# Just started collecting a year ago collection!



## catemoody (Jan 24, 2009)




----------



## aic (Jan 24, 2009)

that's an amazing collection u got there...n only over a year old...imagine how it would look in another year if u keep on collecting....


P.S. could u name the lipsticks in the 1st row? the neutrals?


----------



## moopiechan (Jan 25, 2009)

WOW.... all of those babies just within a year!!... all are from MAC, right? your lipstick collection makes me drooling.... pls name it one by one, could you? thx


----------



## oracle1 (Jan 25, 2009)

Great Collection


----------



## macadaisy (Jan 25, 2009)

I have been collecting since March and my collection is about the same size.  No doubts about where our money is going, huh?  Nice haul though.  You should consider depotting all those eye shadows. It would cut down on space, keep them more organized plus you could get free stuff for all the containers you return through Back To Mac!


----------



## sweetie0716 (Jan 25, 2009)

I NEED your first row of lipsticks


----------



## olddcassettes (Jan 25, 2009)

what does the clear/white lipstick do???


----------



## frankenkitty71 (Jan 25, 2009)

Beautiful collection!! Can you tell me the name of the first two lipsticks on the right in the front row and the first lipstick on the right in the back?? They look so pretty! I have to have them
	

	
	
		
		

		
		
	


	




 Thank you for sharing!!


----------



## animacani (Jan 26, 2009)

Love it!

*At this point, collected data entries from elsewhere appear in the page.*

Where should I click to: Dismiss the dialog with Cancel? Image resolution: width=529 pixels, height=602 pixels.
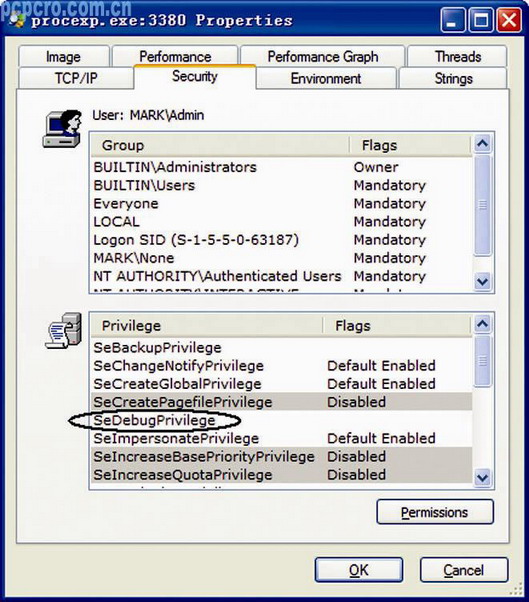click(x=464, y=570)
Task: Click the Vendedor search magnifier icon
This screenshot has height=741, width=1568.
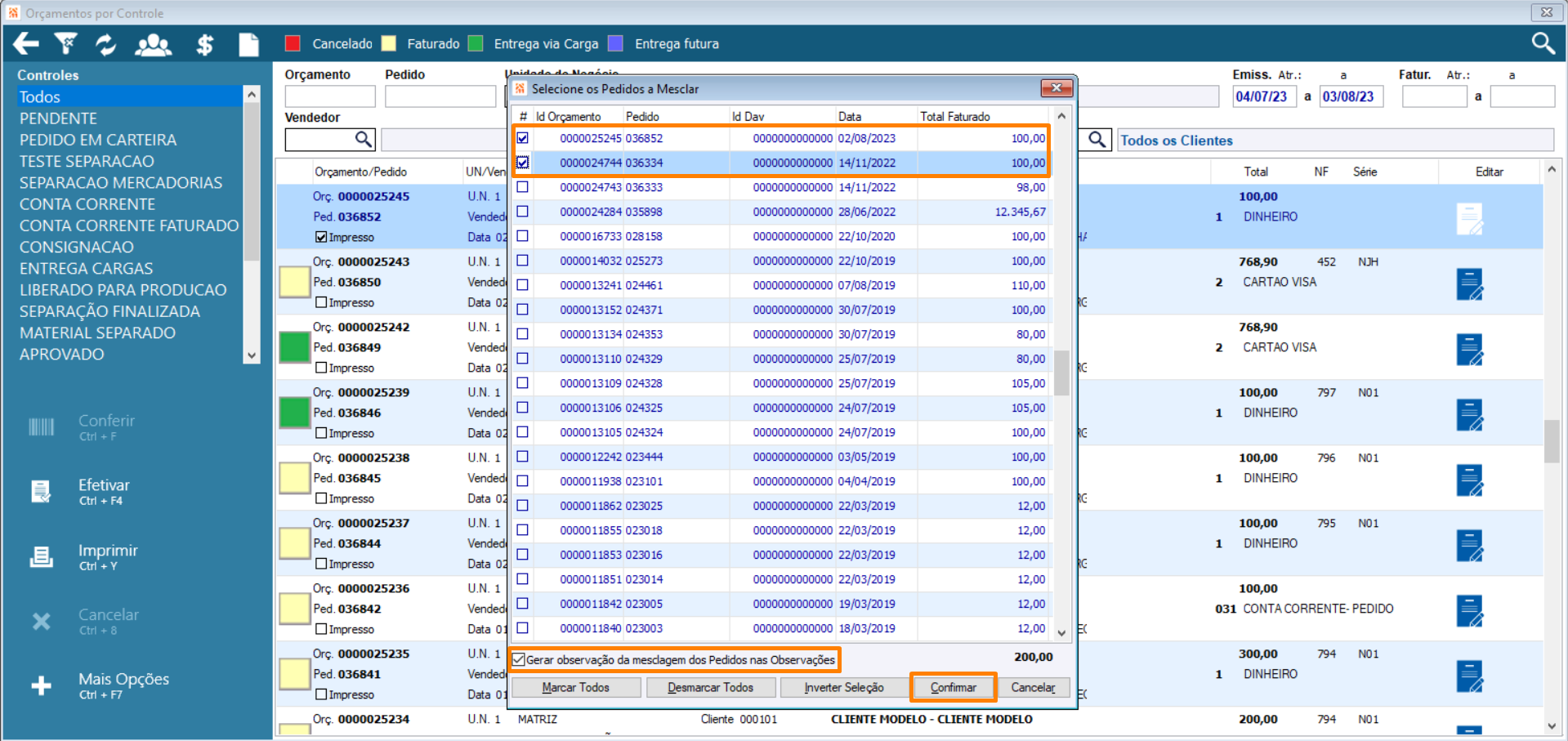Action: (364, 140)
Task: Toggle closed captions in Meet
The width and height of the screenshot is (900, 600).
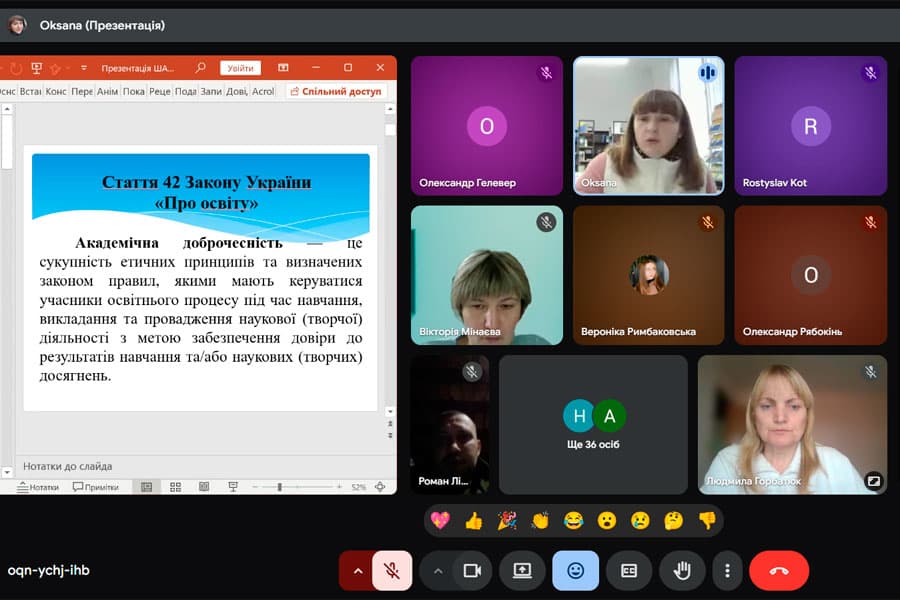Action: tap(629, 570)
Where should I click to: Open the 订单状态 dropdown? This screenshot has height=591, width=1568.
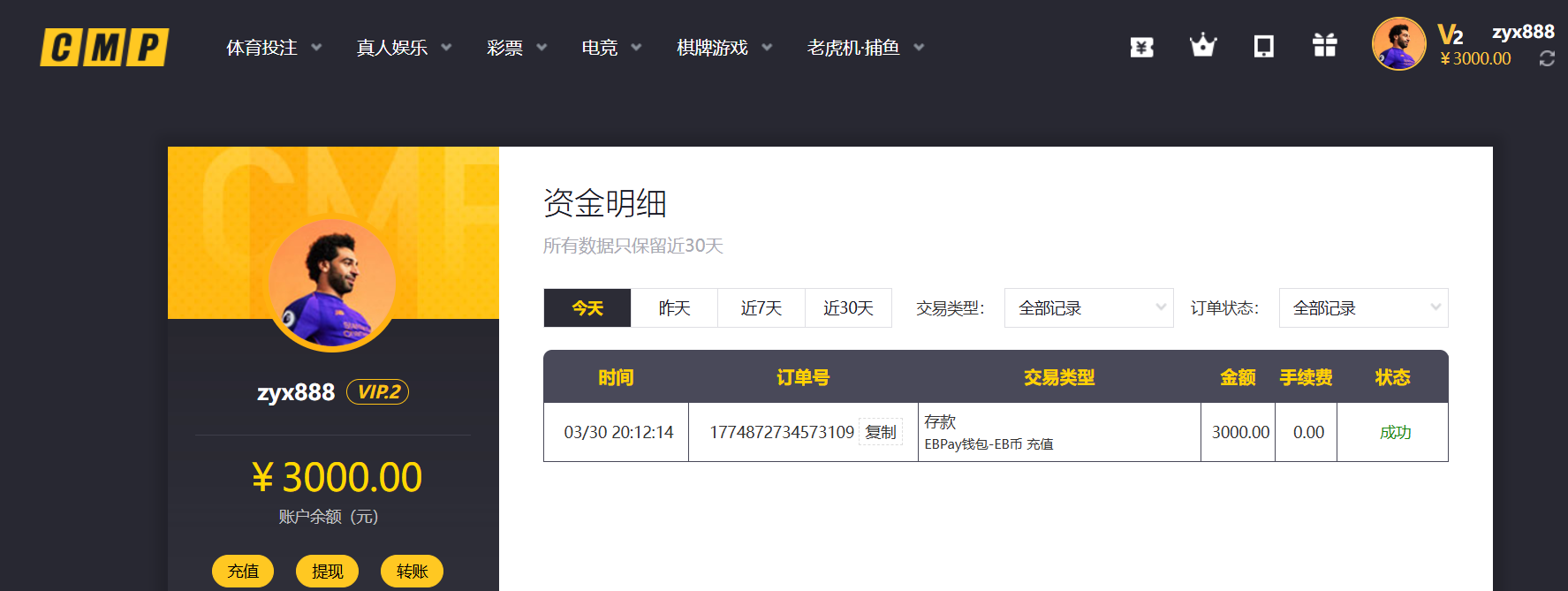coord(1363,308)
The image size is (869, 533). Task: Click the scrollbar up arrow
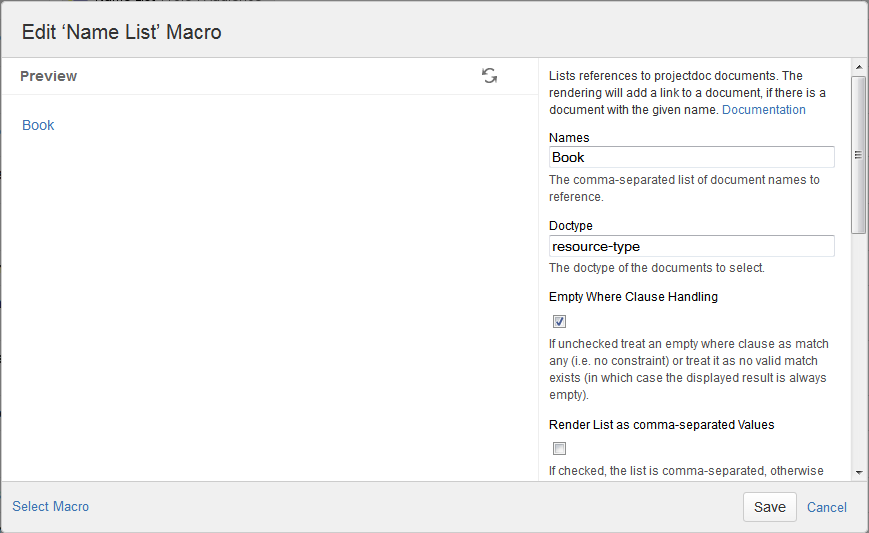tap(858, 67)
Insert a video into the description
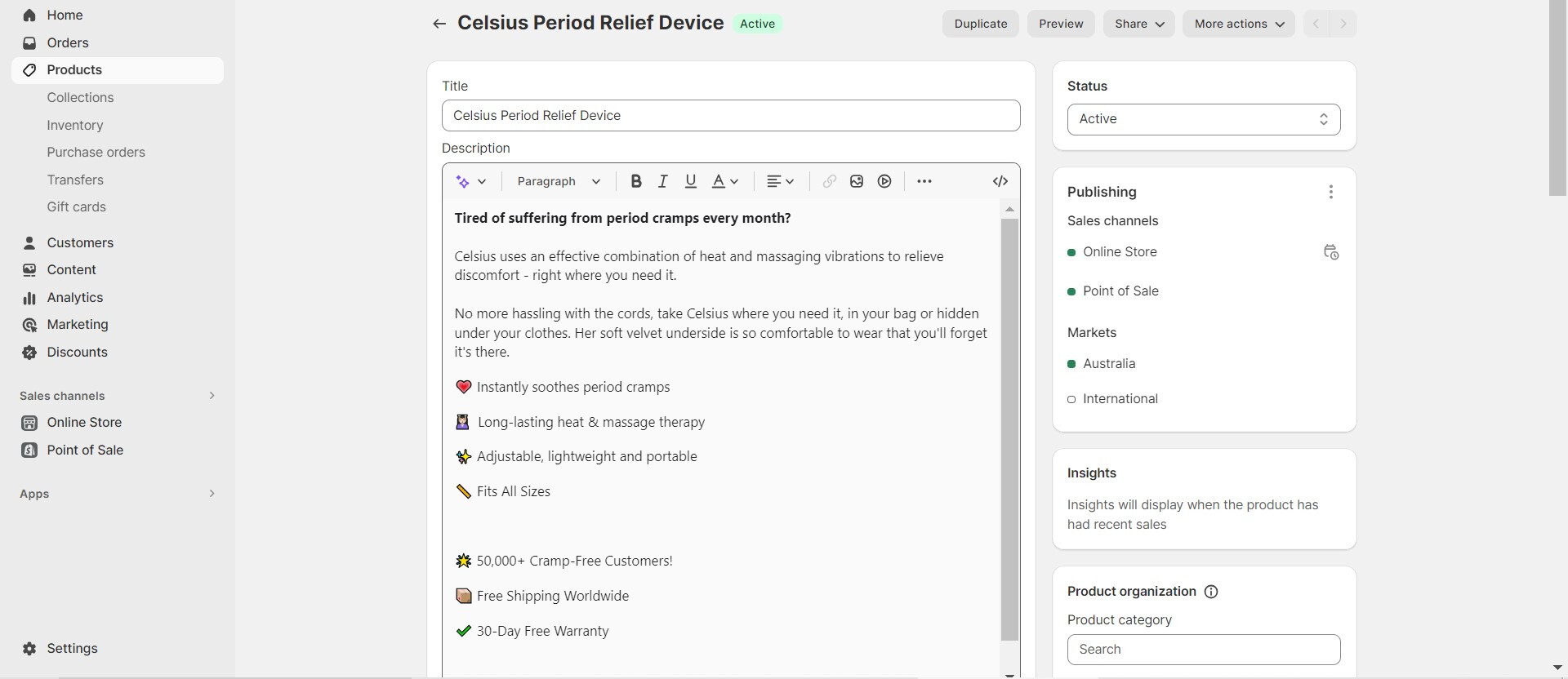Image resolution: width=1568 pixels, height=679 pixels. [x=884, y=181]
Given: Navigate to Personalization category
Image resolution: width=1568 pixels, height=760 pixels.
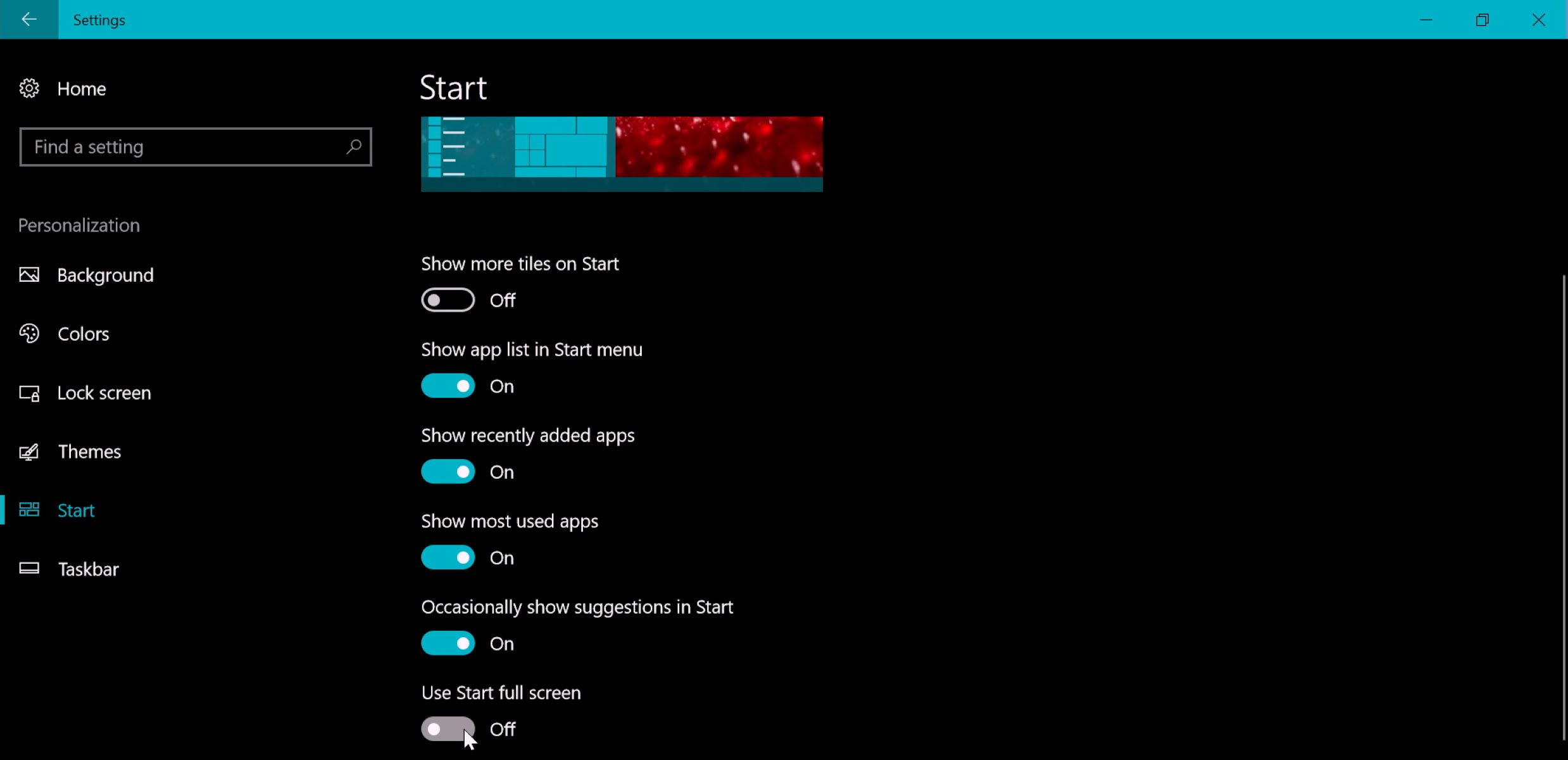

I would love to know the names of *everything *=P !


----------



## wifey806 (Jan 27, 2009)

happy collecting! u already have a great stash going!


----------



## nunu (Jan 27, 2009)

Nice collection! Can you provide the name of everything?


----------



## mzkrizzlerocks (Jan 28, 2009)

Sweet!   <3333


----------



## AllThingsGirly (Jan 29, 2009)

That's an awesome one year collection!


----------